When Smiley Boy was born, we were told that he had to do three things before he could go home: he had to weigh at least four pounds; he had to maintain his own body temperature; and he had to eat on his own. We were also told not to expect him to do any of this before his due date--June 4th. At the time, all I could think of was his weight--he was so incredibly tiny!!!!! He did grow, and he did maintain his own body temp so he could be taken out of the warmer, and he did both of those things before his due date. However, he was on the ventilator until April 30th(eight weeks), so we couldn't even begin to work on bottle feeds until then. By the end of May there had been almost no progress with the bottle. I had had several people ask me if there was any talk in the NICU of sending him home with a feeding tube, but no, no one had mentioned it to me.
Once school got out, I moved in with Ronald McDonald and was at the hospital all the time. Then I was able to see more clearly how little progress he was actually making, and I did finally ask the question--what about sending him home with a feeding tube? Up to this point, the feeding tube being used was an NG tube that went through his nose, and I assumed that was what we were talking about. I could see that it wasn't completely practical for at home because taking it out and putting it back in would be complicated for someone who wasn't medically trained (me), but once I started asking questions, I learned that a tube would surgically be placed directly into his stomach, and milk would be poured into a large (60cc) syringe and through the tube to his stomach. Hmmmm.

- _Questions_:
1. Update the stretch of the feeding-tube passage from "When Smiley Boy" through "mentioned it to me.", putting "breathing machine" in place of "ventilator".
2. Answer these questions from the feeding-tube passage:
(a) How much did Smiley Boy have to weigh before he could go home?
(b) What was his due date?
(c) What size was the syringe that would be used to pour milk through the tube?
Answer from the text alone, without outside knowledge.

- _Excerpted records_:
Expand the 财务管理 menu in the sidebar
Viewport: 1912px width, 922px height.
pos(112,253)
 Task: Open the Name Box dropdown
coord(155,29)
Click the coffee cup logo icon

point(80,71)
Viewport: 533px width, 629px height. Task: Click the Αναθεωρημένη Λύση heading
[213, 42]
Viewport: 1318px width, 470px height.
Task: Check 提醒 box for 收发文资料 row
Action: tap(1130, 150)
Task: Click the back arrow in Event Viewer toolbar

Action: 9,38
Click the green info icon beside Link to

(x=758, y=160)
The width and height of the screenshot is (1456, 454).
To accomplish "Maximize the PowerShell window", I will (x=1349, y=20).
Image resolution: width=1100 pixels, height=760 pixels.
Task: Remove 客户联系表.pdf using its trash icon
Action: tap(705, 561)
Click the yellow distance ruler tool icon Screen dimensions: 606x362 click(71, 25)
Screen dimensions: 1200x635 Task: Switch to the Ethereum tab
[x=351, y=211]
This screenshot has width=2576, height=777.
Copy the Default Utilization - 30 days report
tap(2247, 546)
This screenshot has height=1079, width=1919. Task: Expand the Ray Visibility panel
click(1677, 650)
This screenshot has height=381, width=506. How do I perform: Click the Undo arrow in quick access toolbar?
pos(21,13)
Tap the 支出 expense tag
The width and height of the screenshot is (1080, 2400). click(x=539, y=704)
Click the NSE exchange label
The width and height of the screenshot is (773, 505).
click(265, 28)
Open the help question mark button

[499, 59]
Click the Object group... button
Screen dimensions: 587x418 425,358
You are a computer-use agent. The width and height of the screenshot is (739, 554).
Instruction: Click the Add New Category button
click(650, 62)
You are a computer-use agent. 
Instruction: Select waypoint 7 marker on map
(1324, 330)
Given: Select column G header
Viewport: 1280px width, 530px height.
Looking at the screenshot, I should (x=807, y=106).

- _Exercise answers_:
1.
When Smiley Boy was born, we were told that he had to do three things before he could go home: he had to weigh at least four pounds; he had to maintain his own body temperature; and he had to eat on his own. We were also told not to expect him to do any of this before his due date--June 4th. At the time, all I could think of was his weight--he was so incredibly tiny!!!!! He did grow, and he did maintain his own body temp so he could be taken out of the warmer, and he did both of those things before his due date. However, he was on the breathing machine until April 30th(eight weeks), so we couldn't even begin to work on bottle feeds until then. By the end of May there had been almost no progress with the bottle. I had had several people ask me if there was any talk in the NICU of sending him home with a feeding tube, but no, no one had mentioned it to me.

2.
(a) At least four pounds.
(b) June 4th.
(c) 60cc.